(Exercise materials begins)

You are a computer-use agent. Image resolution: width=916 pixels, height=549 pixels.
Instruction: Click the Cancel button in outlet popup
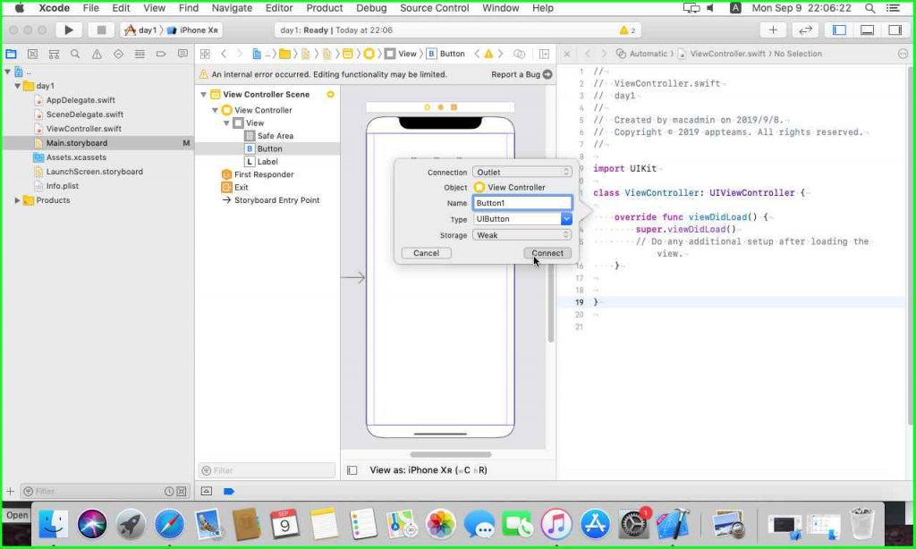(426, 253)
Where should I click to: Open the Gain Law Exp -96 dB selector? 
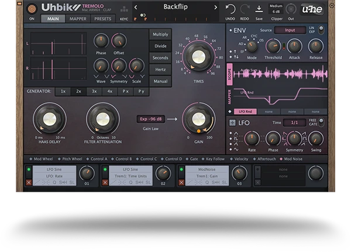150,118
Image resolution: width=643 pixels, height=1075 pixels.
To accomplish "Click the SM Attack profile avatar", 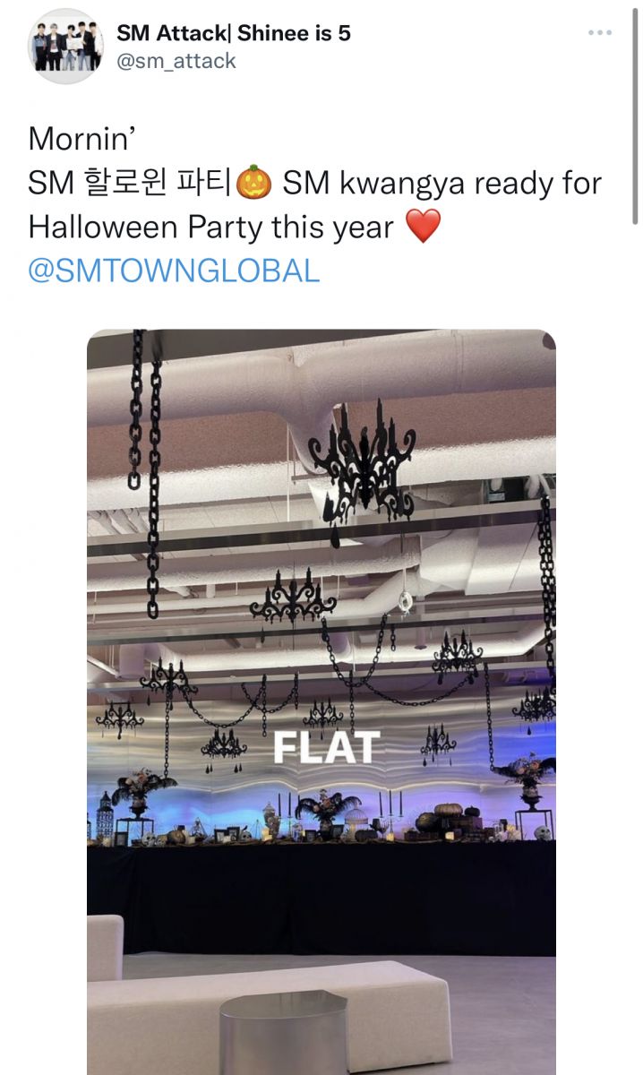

(Exercise materials ends)

▶ [Exercise description]
Keep each line of the records exactly as it is while transcribing them, but leave the images behind.

▶ [Solution]
You are a computer-use agent. Image resolution: width=916 pixels, height=549 pixels.
Instruction: Click the Cancel button in outlet popup
(426, 253)
Where should I click to: Open the Gain Law Exp -96 dB selector? 
150,118
Image resolution: width=643 pixels, height=1075 pixels.
To accomplish "Click the SM Attack profile avatar", 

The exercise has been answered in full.